Except for the anus of earthworm digestive system organs, the intestine is a lengthy, thin-walled tube that runs from the 15th to the last segment. The inner lining is glandular, ciliated, vascular, and folded. The villi are formed when the gut lining is folded. From the 27th to the last 25th segment, one villus gets more developed than the other and runs mid-dorsally. The effective area of absorption in the intestine is increased by these villi. There are three sections to the intestine:

Pre-typhlosolar region: present from the 15th to the 26th segment It has villi in it. On the 26th segment, there is a small conical projection known as the intestinal caeca. The amylase enzyme is secreted by the intestinal caeca, which stretch upwards to the 23rd segment. Amylase is a digestive enzyme that aids in the digestion of carbohydrates.

Typhlosolar region: The typohlosolar area of an earthworm digestive system organs is the vast internal median fold of the dorsal wall of the intestine that forms a longitudinal ridge after the 26th segment, with the exception of the last 23rd-25th segments. Typhlosole increases the absorption surface area in the gut.

Post-typhlosolar region: The post-typhlosolar area of an earthworm digestive system organs, often known as the rectum, is the last 25 segments of the intestine. This region lacks intestinal villi and typhlosole. It leads to the anus and stores faecal pellets.

8. Anus

In the last segment, there is a little round aperture. The anus of an earthworm digestive system organs is the opening to the outside of an earthworm’s alimentary canal. Undigested food is expelled in the form of worm casting through the anal orifice.

9. Digestive Glands

There are 4 different types of digestive glands associated with the alimentary canal of earthworm digestive system organs.

Pharyngeal gland

Gastric gland

Intestinal glands

Intestinal caeca

Physiology of Digestion

Earthworms eat many kinds of waste and organic humus in the soil, including decaying leaves, bacteria, and other microorganisms. They can also eat grasses and other vegetation directly.
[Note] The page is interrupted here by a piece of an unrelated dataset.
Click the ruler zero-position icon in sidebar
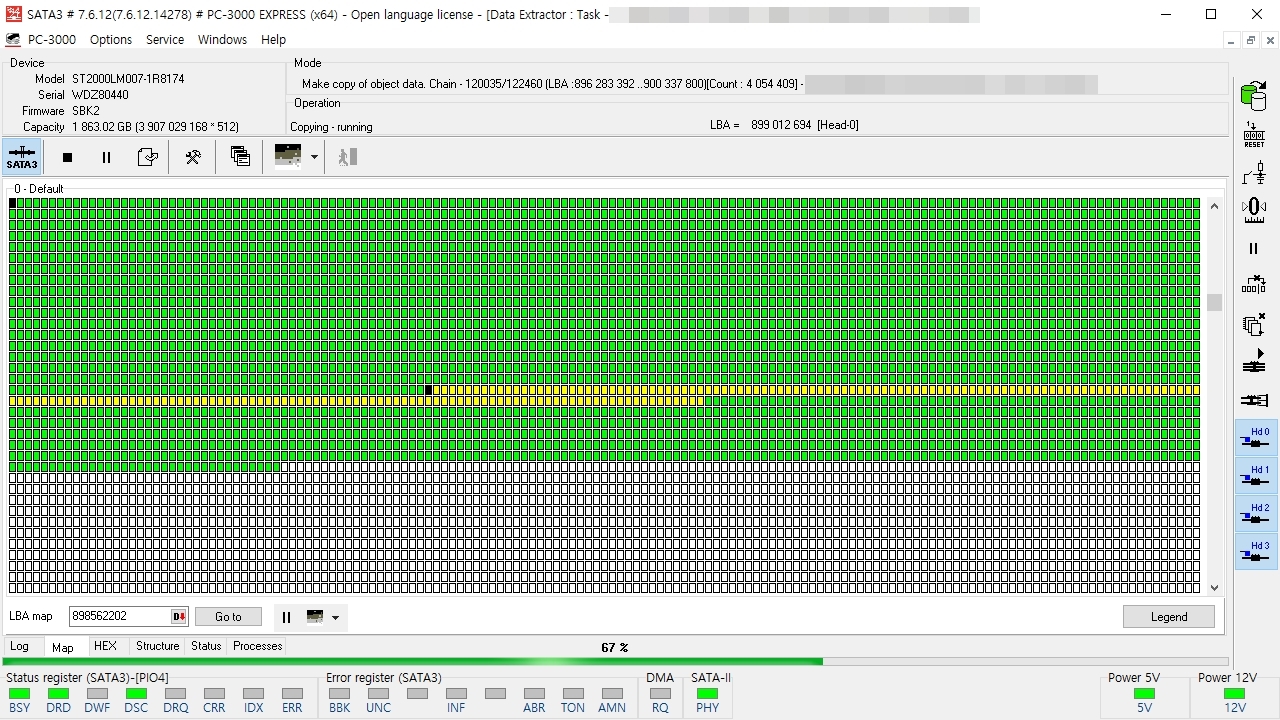The width and height of the screenshot is (1280, 720). coord(1253,210)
The food is dragged into the mouth when the buccal cavity is protruded out with the help of protractile and retractile muscle during feeding. Through the buccal cavity, food enters the pharynx. The pharyngeal gland, which is made up of chromophil cells and generates saliva containing mucin and protease, is located in the dorsal chamber of the pharynx.

Mucin lubricates and softens food, while protease breaks down protein into amino acids. The food particles move via the oesophagus and into the gizzard, where they are ground and crushed into a fine powder by the contraction of the gizzard’s circular muscles. 

The ground food item is absorbed into the stomach, where it is neutralised through a calcification process. Also carried out here is the thorough digestion of protein by proteolytic enzymes. The food particles now make their way into the intestine. Intestinal caeca produce amylase, which transforms starch to glucose in the intestine. 

In Intestine several enzymes are secreted and act on the substrate as follows: Protease: Converts protein into amino acid, Amylase: Converts starch into two molecules of glucose i.e. maltose, Cellulase: Converts cellulose into glucose, Chitinase: Digest chitin of exoskeleton of insects and Lipase: This enzyme converts fats into glycerol and fatty acids.

Further Readings

Reference

  1. Kotpal RL. 2017. Modern Text Book of Zoology- Invertebrates. 11th Edition. Rastogi Publications.
  2. Jordan EL and Verma PS. 2018. Invertebrate Zoology. 14th Edition. S Chand Publishing.